**Exercise brief**
What lines in the records include the string "below"? Return each one.
++++++++
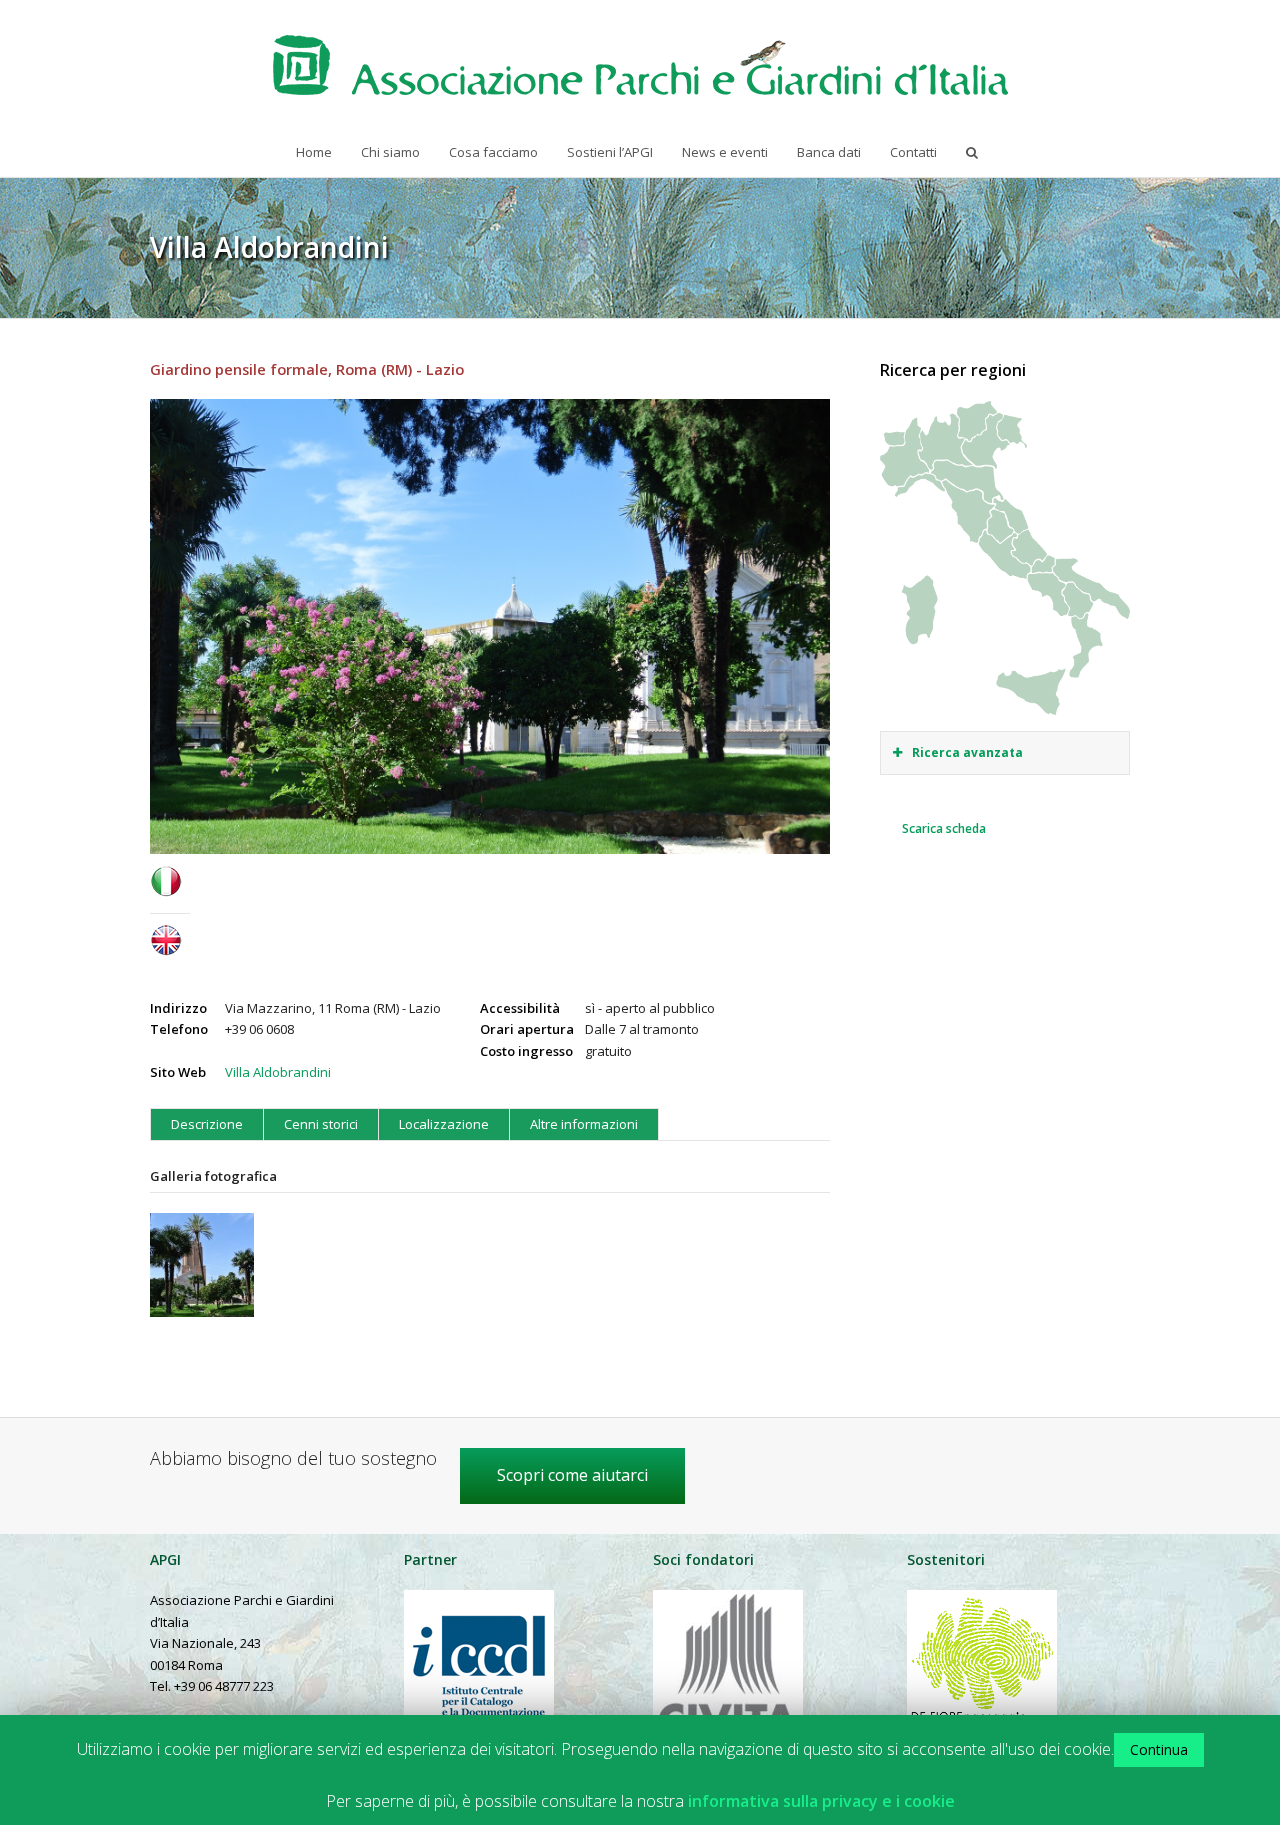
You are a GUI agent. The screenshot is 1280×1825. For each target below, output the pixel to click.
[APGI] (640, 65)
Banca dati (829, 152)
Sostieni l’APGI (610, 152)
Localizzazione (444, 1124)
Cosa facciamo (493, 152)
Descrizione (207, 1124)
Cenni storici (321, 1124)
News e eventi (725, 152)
++++++++
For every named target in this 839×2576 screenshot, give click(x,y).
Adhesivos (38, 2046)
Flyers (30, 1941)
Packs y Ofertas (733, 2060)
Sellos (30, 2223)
++++++++
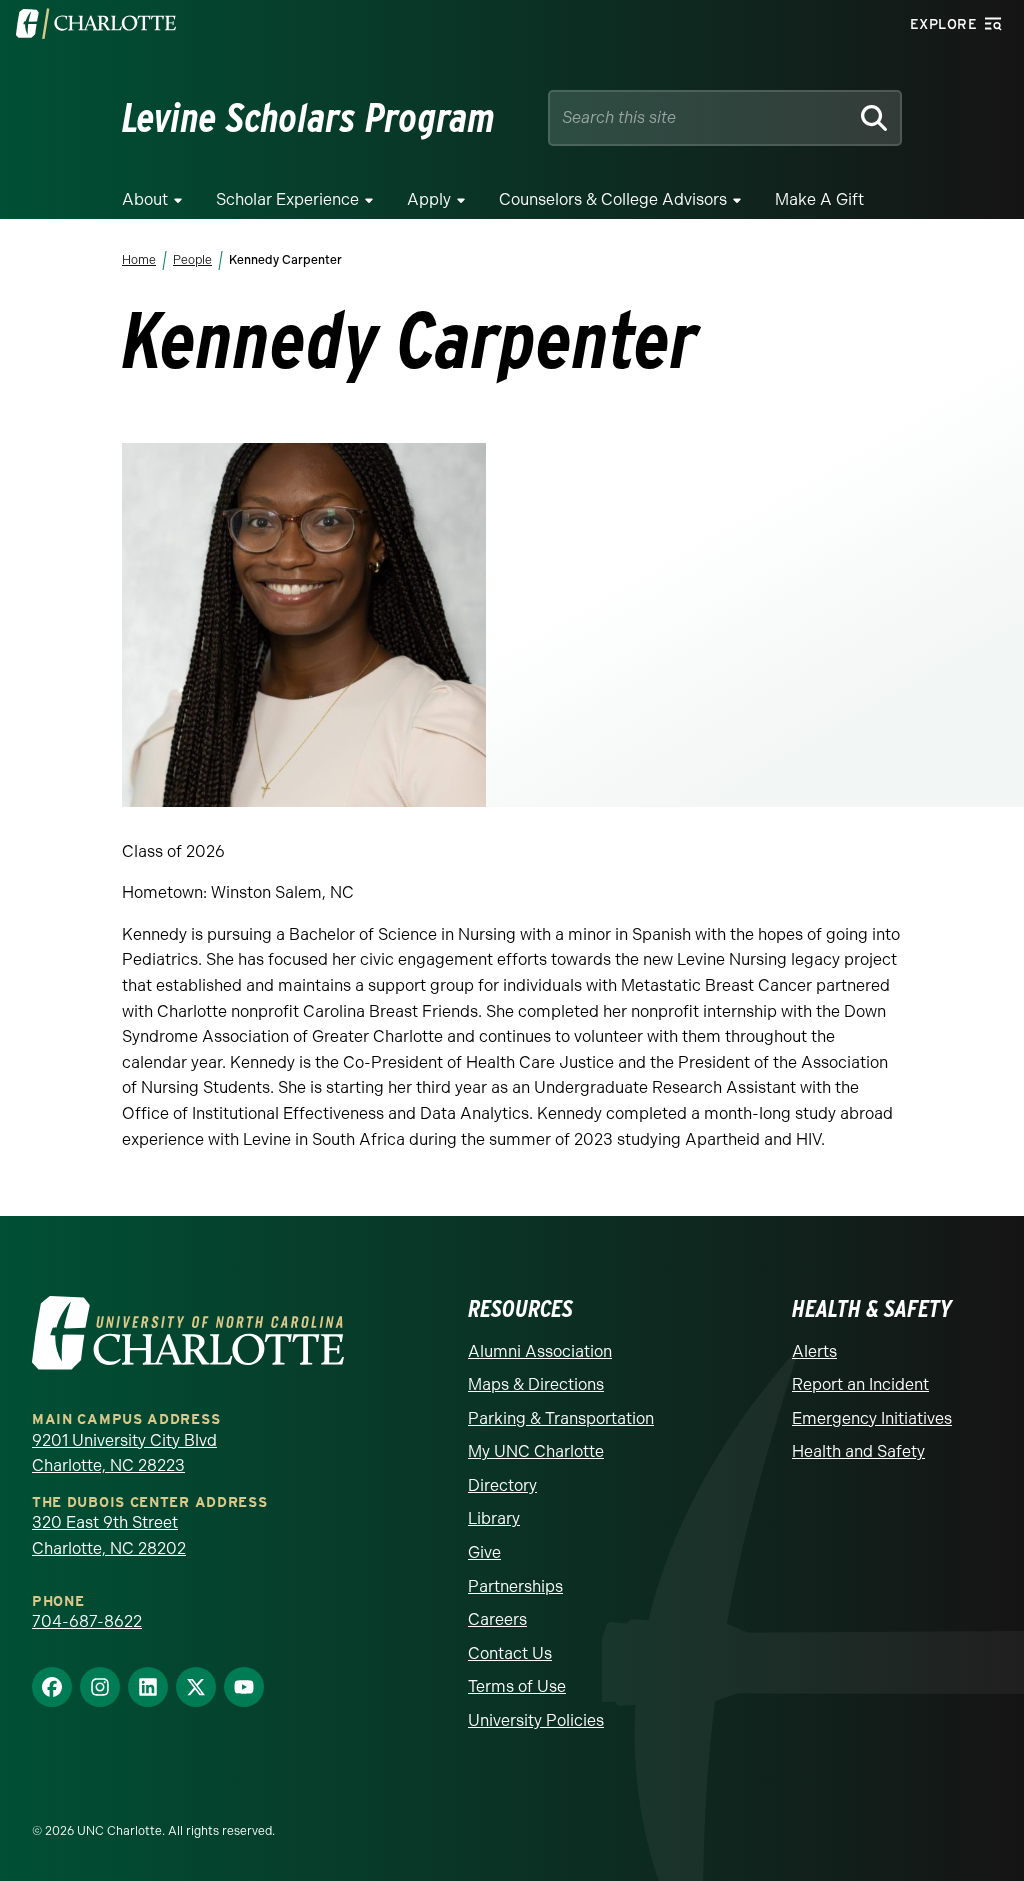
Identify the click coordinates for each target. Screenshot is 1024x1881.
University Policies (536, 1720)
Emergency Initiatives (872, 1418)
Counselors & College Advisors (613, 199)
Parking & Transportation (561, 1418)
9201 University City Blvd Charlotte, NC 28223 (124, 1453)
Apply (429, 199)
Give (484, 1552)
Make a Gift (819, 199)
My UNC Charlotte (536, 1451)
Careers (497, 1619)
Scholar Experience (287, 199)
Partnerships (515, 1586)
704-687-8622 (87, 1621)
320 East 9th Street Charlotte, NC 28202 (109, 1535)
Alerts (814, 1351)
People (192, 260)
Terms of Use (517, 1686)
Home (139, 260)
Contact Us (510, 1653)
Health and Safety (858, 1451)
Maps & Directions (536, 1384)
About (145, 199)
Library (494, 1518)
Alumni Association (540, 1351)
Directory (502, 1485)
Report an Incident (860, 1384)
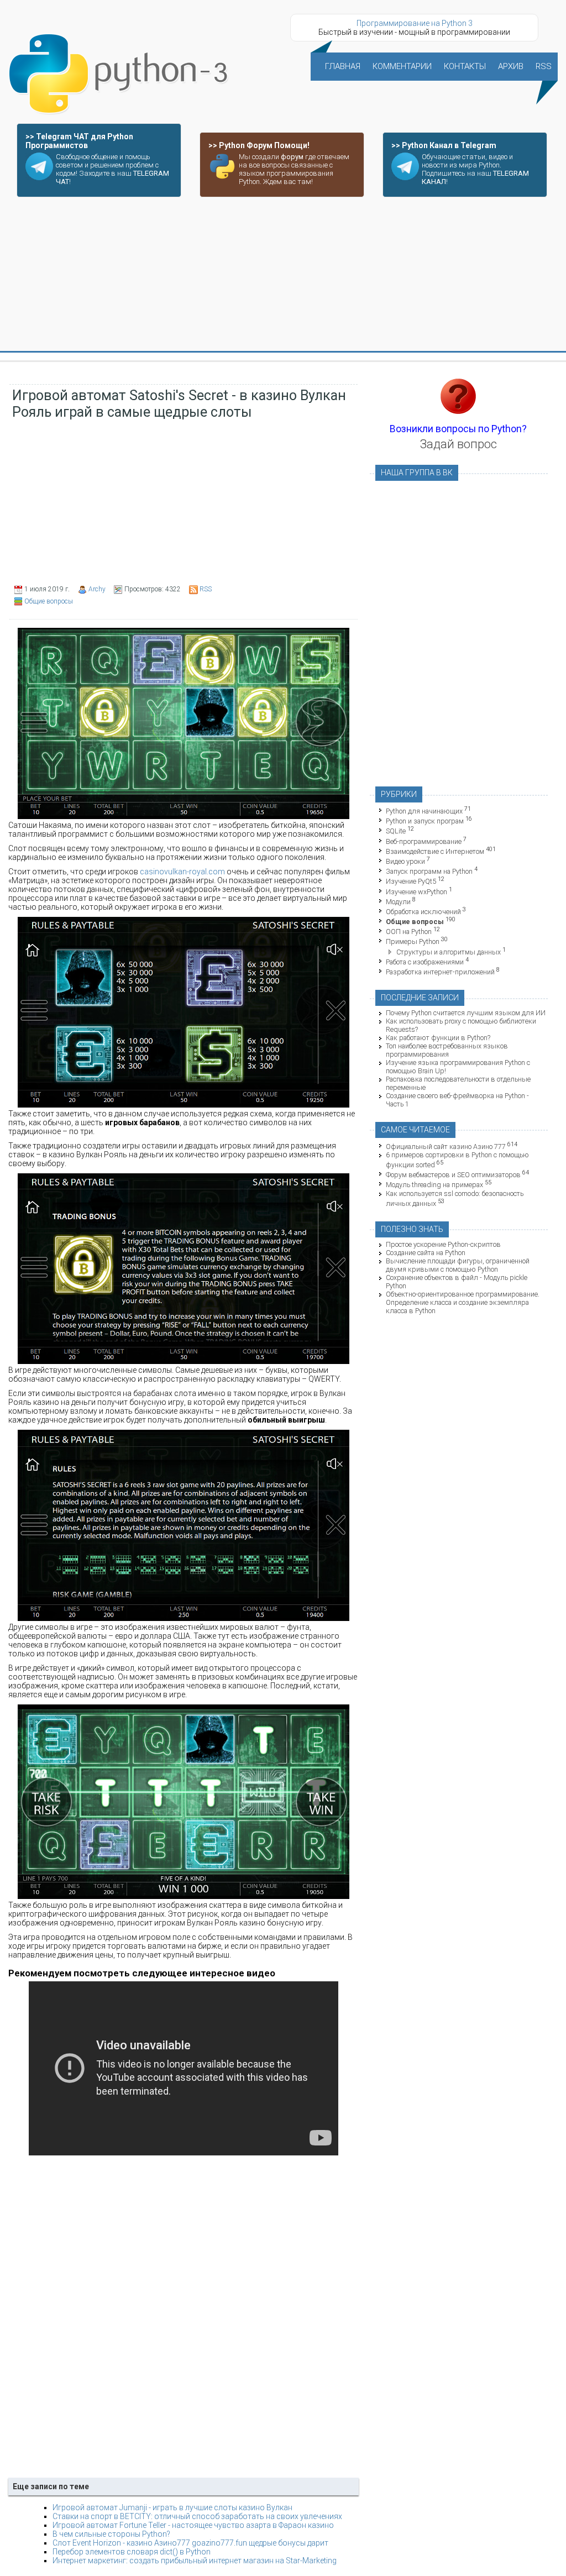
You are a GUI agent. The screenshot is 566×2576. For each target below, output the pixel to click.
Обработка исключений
++++++++
**Response to this exercise**
You are a GUI agent. The screenshot is 1280×1825. For each target below, output the pixel to click.
You are a GUI agent. The screenshot is 566×2576. For each target below, output the pixel to click.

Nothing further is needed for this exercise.